Symphony of a Thousand
GPU Synthesis With Massively Parallel Oscillators
In the last few years, there has been an increasing interest in GPU DSP research. While the GPU brings highly parallel processing to the mix, the problems in implementing the real-time requirements and data flow of a GPU audio pipeline are well known. There are other challenges that stand out, such as the complexities of running GPU apps on consumer hardware, as well as identifying "killer apps" for GPU audio: desirable use cases where the GPU really shines and outclasses a classical CPU implementation for the everyday musician.
The aim of this talk is to cover the design, implementation, tradeoffs and compromises needed to build and run a basic GPU synthesizer on consumer hardware. This talk will be hands-on and suitable for audio developers that are relatively fresh to GPU applications in particular. We will present an algorithm implemented in NVIDIA CUDA that is based on straightforward wavetable synthesis and leverages the GPU's parallelism to outclass an equivalent CPU implementation. We will show how to integrate this algorithm and its CUDA kernels with JUCE to create a proof-of-concept synthesizer app.
The usual real-time challenges such as CPU-GPU copying, latency and buffering are addressed, and more hands-on issues such as interopability with 3D graphics running on the same GPU as well as real-time scheduling and persistent kernels will be covered as well as needed.
We purposely target lower-end hardware to explore the feasibility of a GPU synthesizer on consumer hardware, and to possibly enable a path towards a more extensive standalone "GPU hardware synthesizer" in the future.
Cecill Etheredge
CTO
KoalaDSP B.V.
In daily life, Cecill serves as the Technical Director of KoalaDSP, a European startup focused on whitelabel DSP, middleware and audio plugin development for major industry players.
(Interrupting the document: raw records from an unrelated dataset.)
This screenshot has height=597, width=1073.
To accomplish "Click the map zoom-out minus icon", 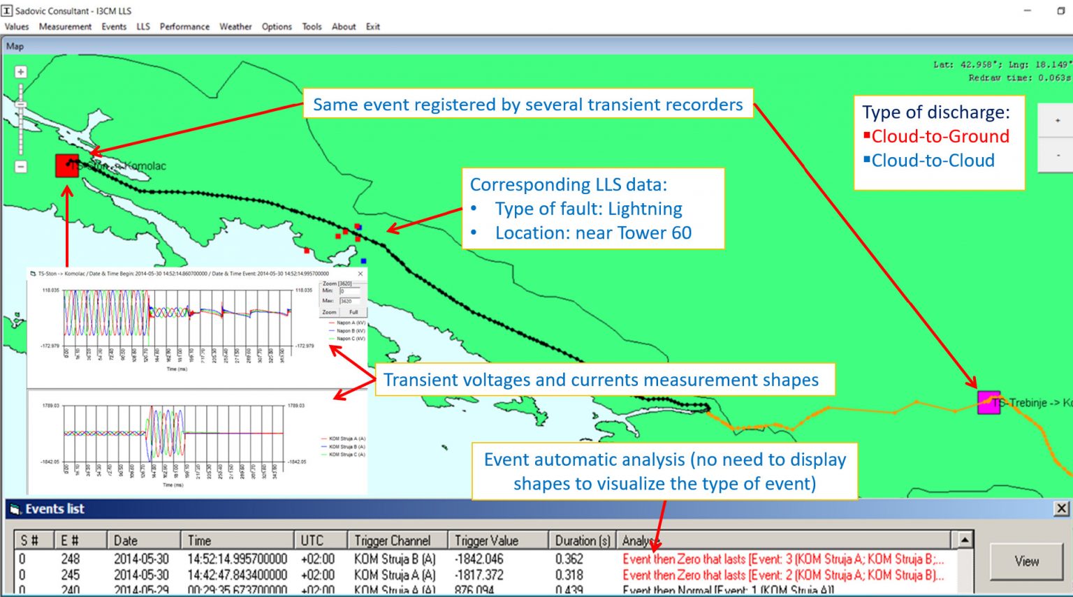I will 22,166.
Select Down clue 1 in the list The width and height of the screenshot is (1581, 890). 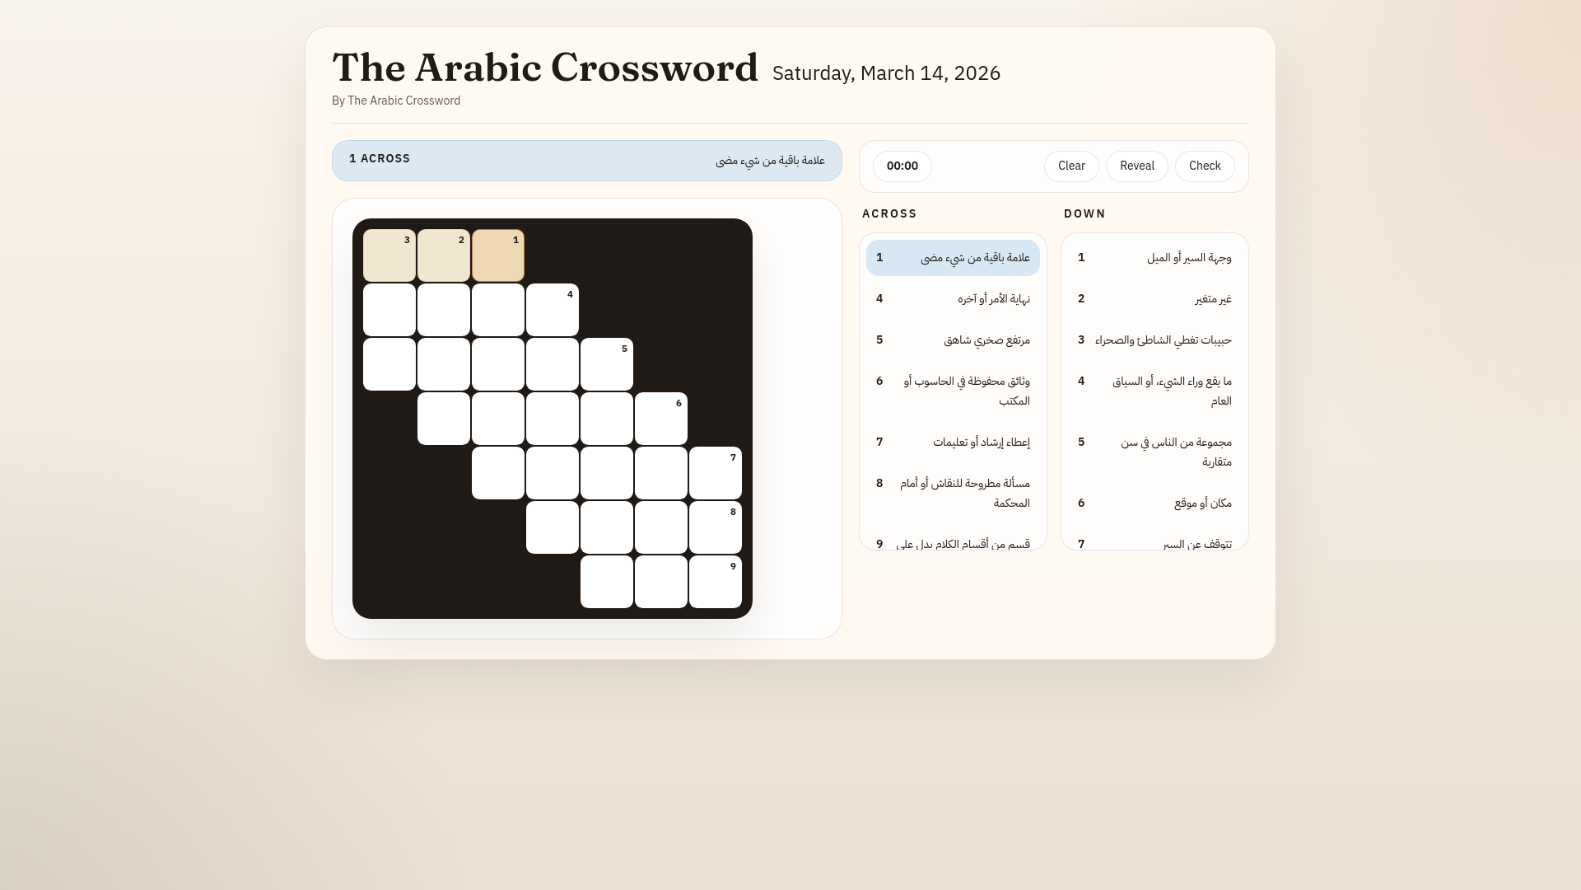(1154, 258)
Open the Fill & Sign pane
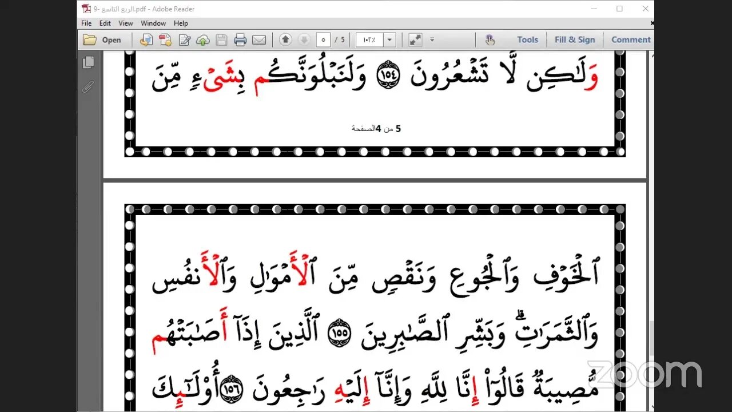The height and width of the screenshot is (412, 732). pyautogui.click(x=575, y=39)
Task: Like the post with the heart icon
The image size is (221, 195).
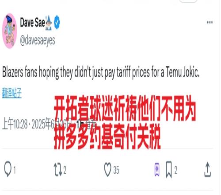Action: pos(107,169)
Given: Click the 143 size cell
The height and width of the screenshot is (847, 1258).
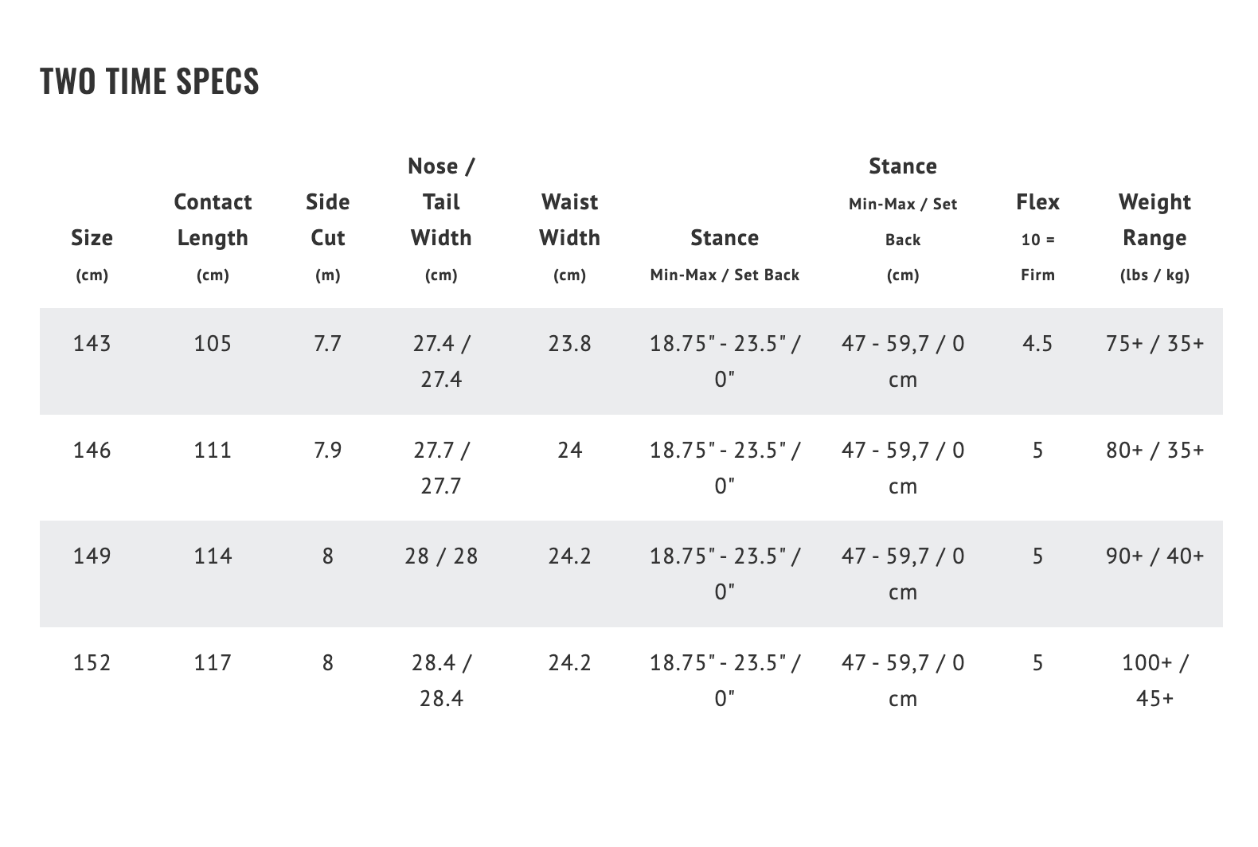Looking at the screenshot, I should 92,344.
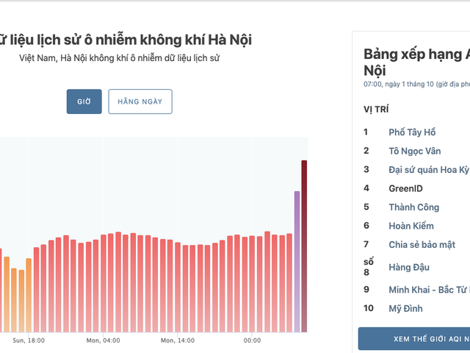Click XEM THẾ GIỚI AQI button
The image size is (470, 353).
coord(414,338)
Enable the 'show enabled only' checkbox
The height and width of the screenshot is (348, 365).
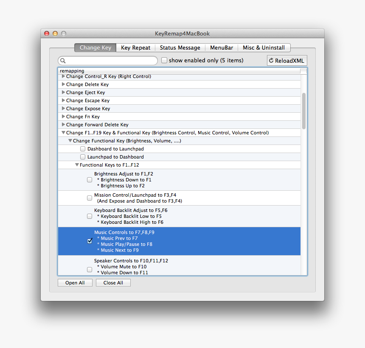164,60
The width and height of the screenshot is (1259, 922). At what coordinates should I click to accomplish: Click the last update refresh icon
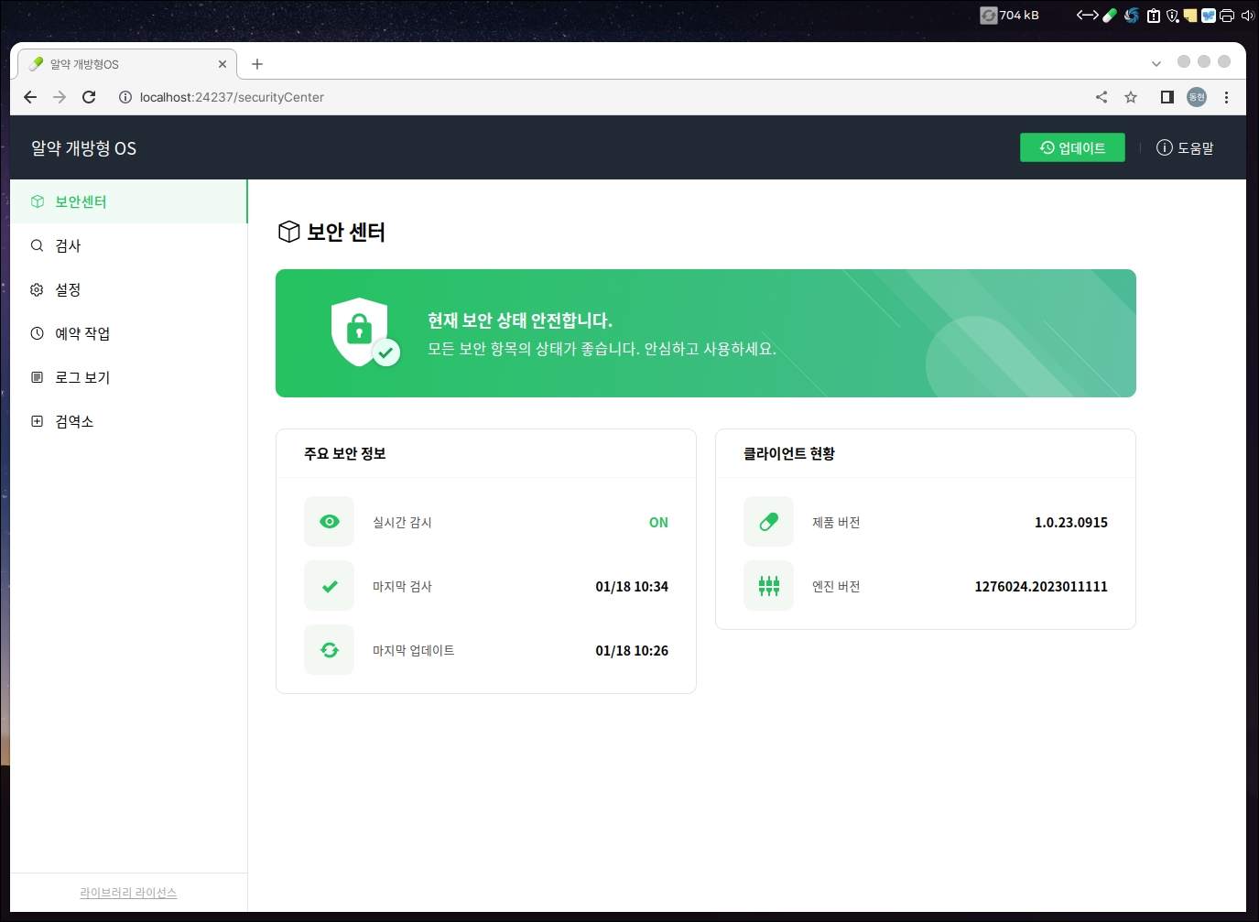click(x=329, y=650)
In the remaining hours, Cecill channels his engineering skills and artistic flair into tackling challenging and complex problems, driven by a classic hacker ethos and curiosity. With a lifelong passion for technology and music, and over 20 years of experience in areas involving hardware, games, graphics, audio & algorithms, Cecill is still on a never-ending journey to learn, to create impactful innovations, and to share the lessons learned with others.
Cecill's experience with GPGPU began in 2008 during the early days of NVIDIA CUDA and Cg with the development of custom graphics rasterization and voxel raytracing algorithms at the University of Twente. This led to a more prominent role in researching & creating mass-spring physics algorithms in CUDA for medical systems with sub-millisecond real-time haptics. The drive to explore new uses for GPGPU has never left ever since. Today, with GPGPU technology more relevant than ever, the integration of GPGPU and audio has become particularly significant and personally relevant.